Brady Center Sues Florida Gun Dealer Lock N Load for Selling Straw Purchased Gun Used in Double Homicide | Brady Campaign to Prevent Gun Violence

Brady Center Sues Florida Gun Dealer Lock N Load for Selling Straw Purchased Gun Used in Double Homicide

THE BRADY CENTER TO PREVENT GUN VIOLENCE

FOR IMMEDIATE RELEASE

October 16, 2014
Contact: Jennifer Fuson
202-370-8128
jfuson [at] bradymail [dot] org 

Brady Center Sues Florida Gun Dealer Lock N Load for
Selling Straw Purchased Gun Used in Double Homicide 

Lawsuit is Part of National Campaign against Irresponsible “Bad Apple” Gun Dealers

Tampa, Fla. – Local gun dealer Lock N Load, the seller of the gun and ammunition a teenager used to murder his mother and her boyfriend, is liable for their deaths, according to a lawsuit filed today for the families of the victims by the Brady Center to Prevent Gun Violence and White & Case LLP, which are providing pro bono counsel. The lawsuit alleges Lock N Load of Oldsmar, Florida had reason to know that the sale of the gun used in the murder was a straw purchase.
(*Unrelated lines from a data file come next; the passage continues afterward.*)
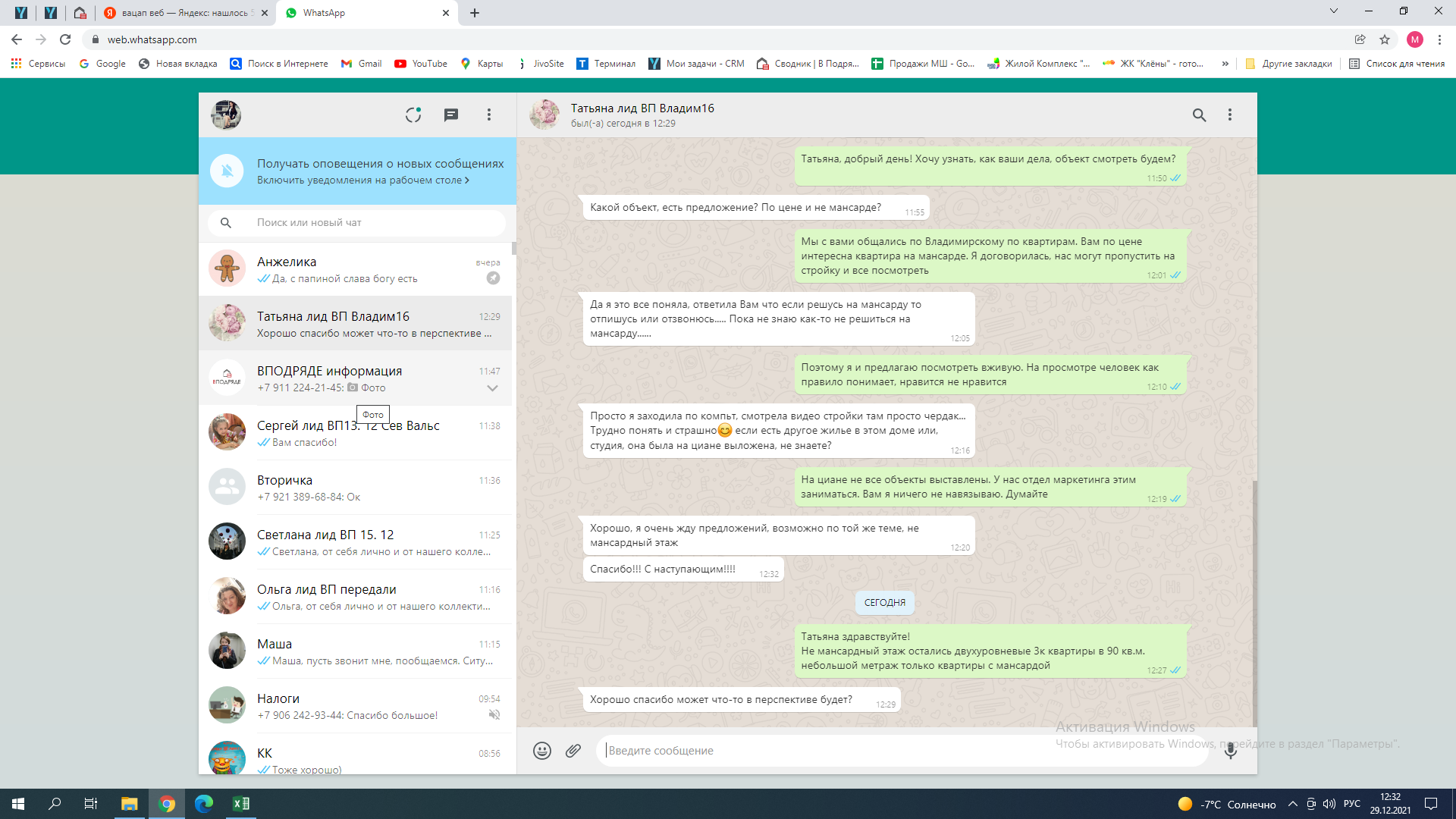Open chat options three-dot menu

(x=1230, y=115)
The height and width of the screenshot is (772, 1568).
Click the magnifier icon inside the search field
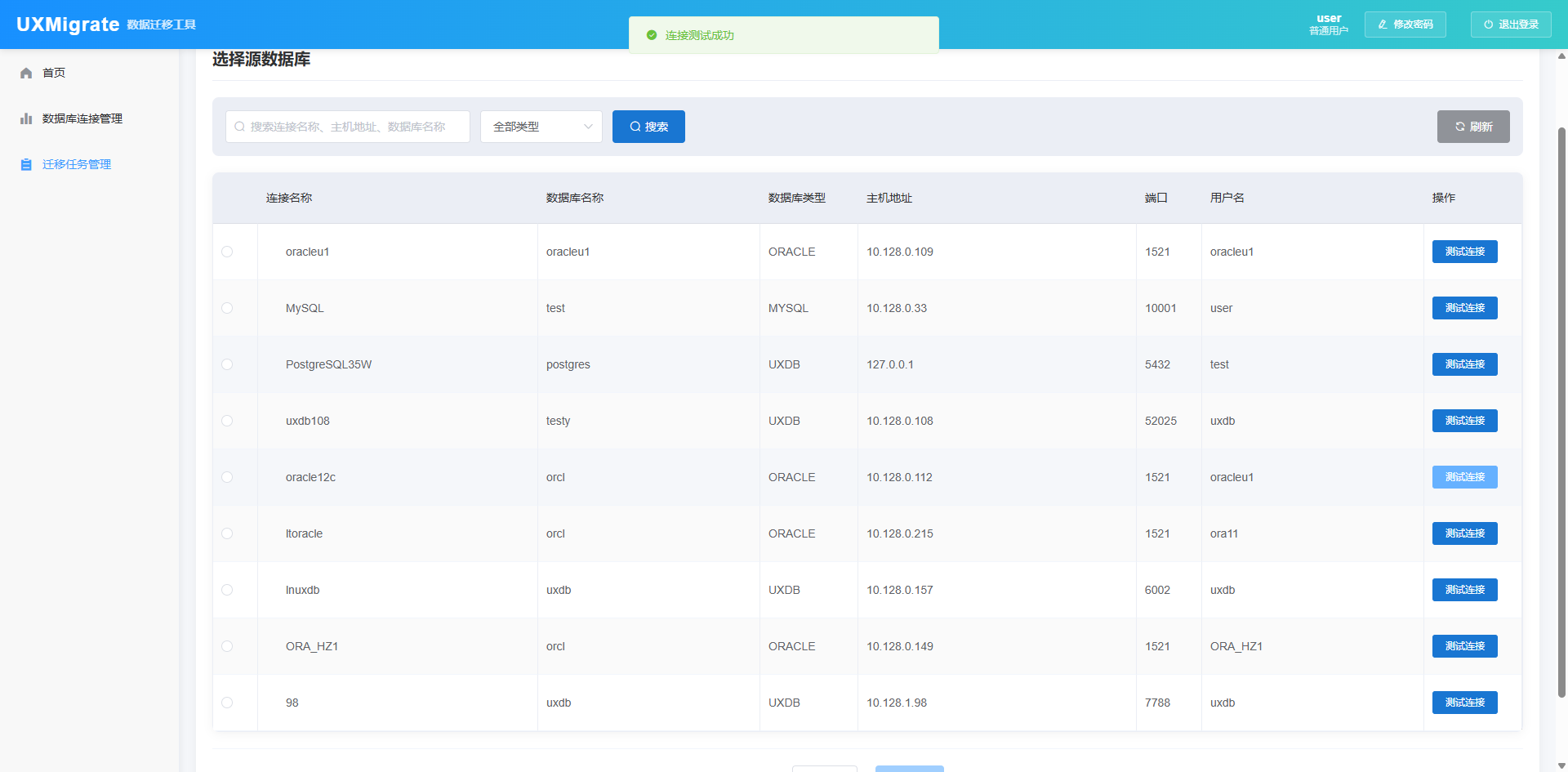tap(240, 127)
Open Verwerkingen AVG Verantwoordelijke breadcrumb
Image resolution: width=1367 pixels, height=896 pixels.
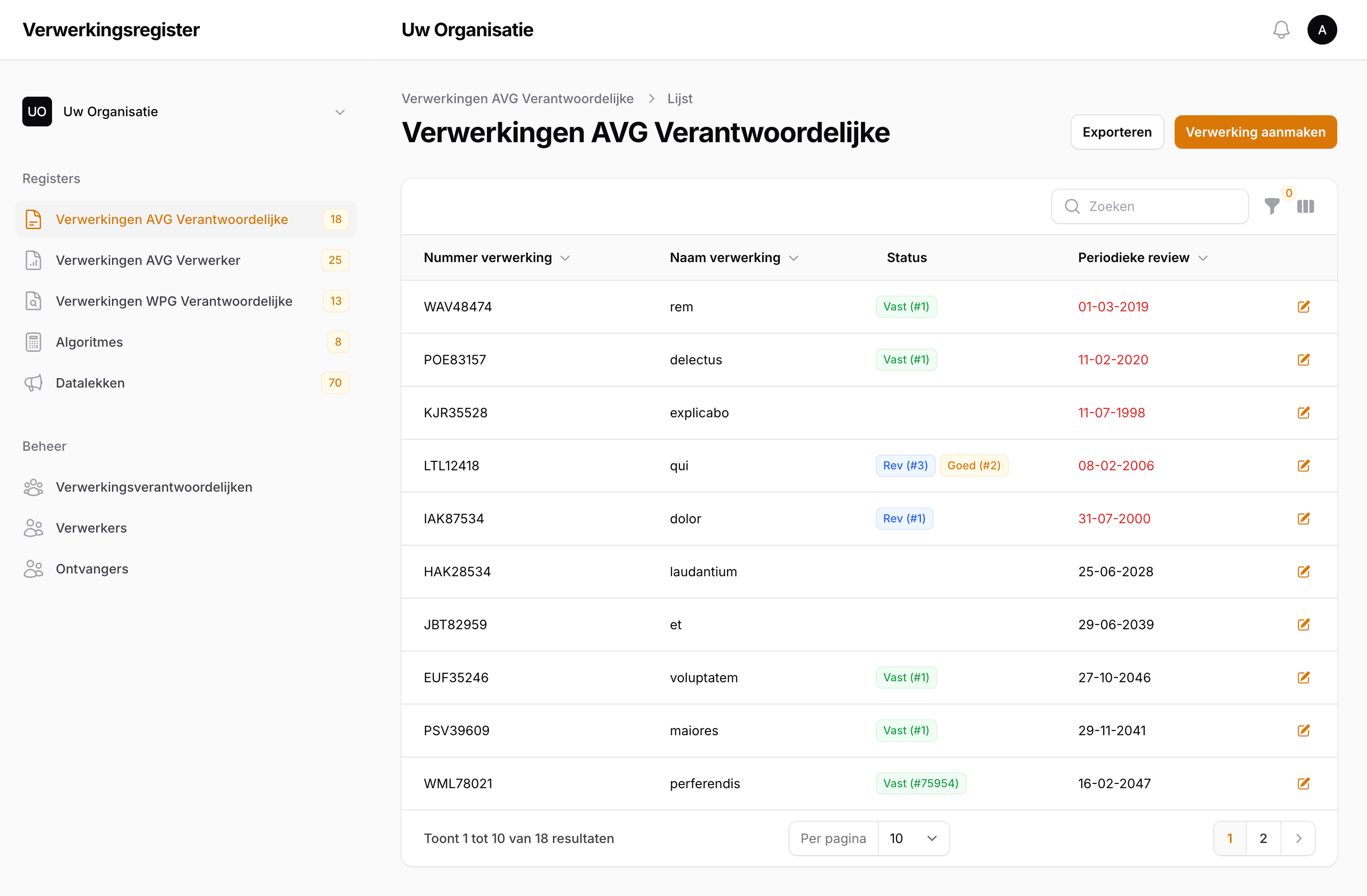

“Two people lost their lives because a dangerous teenager was able to arm himself through a straw purchase that never should have happened,” said Jonathan Lowy, Director of the Brady Center’s Legal Action Project and co-counsel for the plaintiffs. “Most gun dealers are responsible business people who would never engage in straw sales of firearms, but unfortunately a few ‘bad apple’ dealers endanger our communities by putting profits over the lives of people, and choosing to supply the criminal gun market.”

The lawsuit is the second filed in the past five weeks as part of Brady’s national campaign to stop “bad apple” gun dealers, the roughly five percent of gun dealers that supply nearly all of the guns used in crimes across the nation. The campaign aims to use legal action and public pressure to stop the flow of guns from irresponsible dealers to criminals and dangerous people.

“‘Bad apple’ gun dealers must be held accountable for their irresponsible sales practices in order to make our communities safer,” added Lowy. “We want to send a message to the gun industry that they need to clean up their business practices, or they will be held accountable for the damage they cause.”

According to the lawsuit, Benjamin Bishop of Oldsmar, Florida obtained a shotgun from Lock N Load through a straw purchase carried out by a friend in 2012. Bishop, who suffers from schizophrenia and had a history of drug abuse, attempted to buy the shotgun but was denied because he had a criminal record. The lawsuit alleges that the dealer later sold the gun to Bishop’s friend when the two teens returned to the store, and that Bishop returned a third time and was sold ammunition, despite the store’s knowledge of his criminal record.

In 2012, Bishop used the shotgun and ammunition to kill his mother Imari Shibata and her boyfriend Kelley Allen.

The lawsuit alleges that Lock N Load failed to take reasonable steps to determine whether Bishop’s friend was the actual purchaser of the shotgun, and that it was foreseeable that providing a gun to a straw purchaser, and ammunition to a prohibited purchaser, was likely to lead to death or injury.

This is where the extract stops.